#### Task input:
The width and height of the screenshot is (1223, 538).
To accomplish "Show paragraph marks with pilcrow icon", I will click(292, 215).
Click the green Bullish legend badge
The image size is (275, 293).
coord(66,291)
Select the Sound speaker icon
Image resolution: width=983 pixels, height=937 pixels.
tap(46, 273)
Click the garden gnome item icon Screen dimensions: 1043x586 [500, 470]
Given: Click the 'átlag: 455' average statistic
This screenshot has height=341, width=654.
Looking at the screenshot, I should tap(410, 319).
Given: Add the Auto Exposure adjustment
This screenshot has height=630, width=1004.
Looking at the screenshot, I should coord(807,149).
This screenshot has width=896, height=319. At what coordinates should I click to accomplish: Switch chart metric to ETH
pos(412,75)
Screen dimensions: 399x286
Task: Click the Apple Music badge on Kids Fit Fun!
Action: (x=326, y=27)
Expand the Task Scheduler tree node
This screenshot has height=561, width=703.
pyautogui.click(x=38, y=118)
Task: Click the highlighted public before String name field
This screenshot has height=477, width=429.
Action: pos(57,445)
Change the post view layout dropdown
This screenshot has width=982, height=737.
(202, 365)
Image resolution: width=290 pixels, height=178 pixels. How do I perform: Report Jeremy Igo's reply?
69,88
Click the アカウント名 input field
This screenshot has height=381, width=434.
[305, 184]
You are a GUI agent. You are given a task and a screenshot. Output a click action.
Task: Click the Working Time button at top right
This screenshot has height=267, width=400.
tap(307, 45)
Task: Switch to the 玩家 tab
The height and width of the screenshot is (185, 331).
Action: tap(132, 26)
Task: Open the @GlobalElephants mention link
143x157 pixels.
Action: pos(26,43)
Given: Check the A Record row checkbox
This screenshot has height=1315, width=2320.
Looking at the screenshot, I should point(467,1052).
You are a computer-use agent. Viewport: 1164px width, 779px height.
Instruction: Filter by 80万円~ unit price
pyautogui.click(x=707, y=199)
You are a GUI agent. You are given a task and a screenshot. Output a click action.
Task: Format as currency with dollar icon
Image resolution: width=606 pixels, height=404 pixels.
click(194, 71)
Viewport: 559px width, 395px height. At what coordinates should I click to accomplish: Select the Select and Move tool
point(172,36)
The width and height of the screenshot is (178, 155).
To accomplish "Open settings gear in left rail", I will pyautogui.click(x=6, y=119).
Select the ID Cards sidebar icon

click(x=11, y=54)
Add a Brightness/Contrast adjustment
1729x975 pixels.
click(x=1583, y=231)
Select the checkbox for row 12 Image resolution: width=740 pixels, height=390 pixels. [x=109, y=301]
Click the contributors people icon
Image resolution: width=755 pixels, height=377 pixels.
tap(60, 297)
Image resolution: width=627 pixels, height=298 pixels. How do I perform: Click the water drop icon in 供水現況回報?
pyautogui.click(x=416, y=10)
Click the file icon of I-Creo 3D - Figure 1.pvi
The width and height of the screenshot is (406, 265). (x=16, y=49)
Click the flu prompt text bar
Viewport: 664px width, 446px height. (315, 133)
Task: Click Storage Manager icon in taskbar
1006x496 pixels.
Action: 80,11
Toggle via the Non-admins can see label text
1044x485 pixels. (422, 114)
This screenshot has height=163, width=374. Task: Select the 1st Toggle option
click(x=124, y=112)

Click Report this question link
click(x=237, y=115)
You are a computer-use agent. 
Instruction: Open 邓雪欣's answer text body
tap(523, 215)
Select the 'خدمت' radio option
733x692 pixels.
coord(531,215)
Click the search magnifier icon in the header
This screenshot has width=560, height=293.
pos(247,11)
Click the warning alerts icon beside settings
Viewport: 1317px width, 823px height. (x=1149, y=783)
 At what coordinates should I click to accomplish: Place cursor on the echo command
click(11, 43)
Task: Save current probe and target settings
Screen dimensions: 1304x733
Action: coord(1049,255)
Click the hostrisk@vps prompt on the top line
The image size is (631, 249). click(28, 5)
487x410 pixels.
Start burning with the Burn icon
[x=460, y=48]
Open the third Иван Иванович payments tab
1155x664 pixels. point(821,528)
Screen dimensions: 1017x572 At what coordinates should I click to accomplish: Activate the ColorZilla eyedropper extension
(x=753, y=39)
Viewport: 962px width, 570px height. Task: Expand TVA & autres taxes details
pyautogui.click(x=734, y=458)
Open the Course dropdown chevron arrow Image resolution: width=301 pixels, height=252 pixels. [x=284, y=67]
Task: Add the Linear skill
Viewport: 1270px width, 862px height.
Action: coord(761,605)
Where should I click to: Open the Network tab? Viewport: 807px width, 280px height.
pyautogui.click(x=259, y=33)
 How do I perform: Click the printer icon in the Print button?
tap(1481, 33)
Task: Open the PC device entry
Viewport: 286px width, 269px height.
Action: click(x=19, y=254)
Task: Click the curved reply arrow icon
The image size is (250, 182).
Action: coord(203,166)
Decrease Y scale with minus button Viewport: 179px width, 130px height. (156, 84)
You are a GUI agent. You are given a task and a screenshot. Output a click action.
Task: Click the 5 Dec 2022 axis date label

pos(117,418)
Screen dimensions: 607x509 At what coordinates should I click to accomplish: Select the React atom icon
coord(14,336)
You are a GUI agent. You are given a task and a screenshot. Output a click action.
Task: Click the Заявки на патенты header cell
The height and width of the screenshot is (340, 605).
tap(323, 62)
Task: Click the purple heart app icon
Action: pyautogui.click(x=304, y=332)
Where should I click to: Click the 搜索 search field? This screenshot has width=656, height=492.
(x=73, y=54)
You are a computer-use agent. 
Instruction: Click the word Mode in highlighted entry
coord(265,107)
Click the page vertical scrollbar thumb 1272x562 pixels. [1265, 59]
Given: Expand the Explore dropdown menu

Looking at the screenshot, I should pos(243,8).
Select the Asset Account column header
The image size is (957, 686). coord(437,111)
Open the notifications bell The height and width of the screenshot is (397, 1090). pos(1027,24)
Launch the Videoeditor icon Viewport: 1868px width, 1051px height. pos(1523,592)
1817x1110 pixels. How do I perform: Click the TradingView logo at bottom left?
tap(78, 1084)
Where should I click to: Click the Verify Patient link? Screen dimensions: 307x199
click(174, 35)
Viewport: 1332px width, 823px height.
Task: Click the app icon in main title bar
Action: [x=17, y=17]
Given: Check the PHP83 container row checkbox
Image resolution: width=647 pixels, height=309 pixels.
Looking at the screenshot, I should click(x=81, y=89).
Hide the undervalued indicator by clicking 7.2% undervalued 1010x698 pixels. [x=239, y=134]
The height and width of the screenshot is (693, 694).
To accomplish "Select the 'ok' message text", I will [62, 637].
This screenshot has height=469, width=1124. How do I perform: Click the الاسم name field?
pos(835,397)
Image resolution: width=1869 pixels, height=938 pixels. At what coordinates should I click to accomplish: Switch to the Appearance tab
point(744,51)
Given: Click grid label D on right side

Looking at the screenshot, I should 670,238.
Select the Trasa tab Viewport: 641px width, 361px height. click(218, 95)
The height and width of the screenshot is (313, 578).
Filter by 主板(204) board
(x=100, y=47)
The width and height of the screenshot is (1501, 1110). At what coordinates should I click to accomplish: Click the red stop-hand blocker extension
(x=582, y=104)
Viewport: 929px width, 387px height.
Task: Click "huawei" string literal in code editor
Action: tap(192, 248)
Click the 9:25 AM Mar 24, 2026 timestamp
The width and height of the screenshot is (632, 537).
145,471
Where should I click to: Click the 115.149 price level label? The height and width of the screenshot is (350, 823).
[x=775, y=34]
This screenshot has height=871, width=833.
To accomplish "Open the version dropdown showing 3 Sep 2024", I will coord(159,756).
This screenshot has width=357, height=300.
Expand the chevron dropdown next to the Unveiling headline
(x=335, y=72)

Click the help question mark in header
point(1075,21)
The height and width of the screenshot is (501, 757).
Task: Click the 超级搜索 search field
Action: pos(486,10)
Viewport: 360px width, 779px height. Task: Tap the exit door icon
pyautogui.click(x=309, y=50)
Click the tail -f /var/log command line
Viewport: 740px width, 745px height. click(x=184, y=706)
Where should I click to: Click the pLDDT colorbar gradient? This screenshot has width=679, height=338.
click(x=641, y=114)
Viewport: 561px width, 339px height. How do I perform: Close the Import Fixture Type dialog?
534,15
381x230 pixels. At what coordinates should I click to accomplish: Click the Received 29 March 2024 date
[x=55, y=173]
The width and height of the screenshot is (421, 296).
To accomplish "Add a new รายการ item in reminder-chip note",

#### Exercise task:
Switch "checkbox" to "toggle" in the rows from the line with "Given: Check the A Record row checkbox" to the line with "pyautogui.click(x=707, y=199)". Rewrite only those lines and leave everything else unchanged.

#### Result of this task:
Given: Check the A Record row toggle
This screenshot has height=1315, width=2320.
Looking at the screenshot, I should point(467,1052).
You are a computer-use agent. Viewport: 1164px width, 779px height.
Instruction: Filter by 80万円~ unit price
pyautogui.click(x=707, y=199)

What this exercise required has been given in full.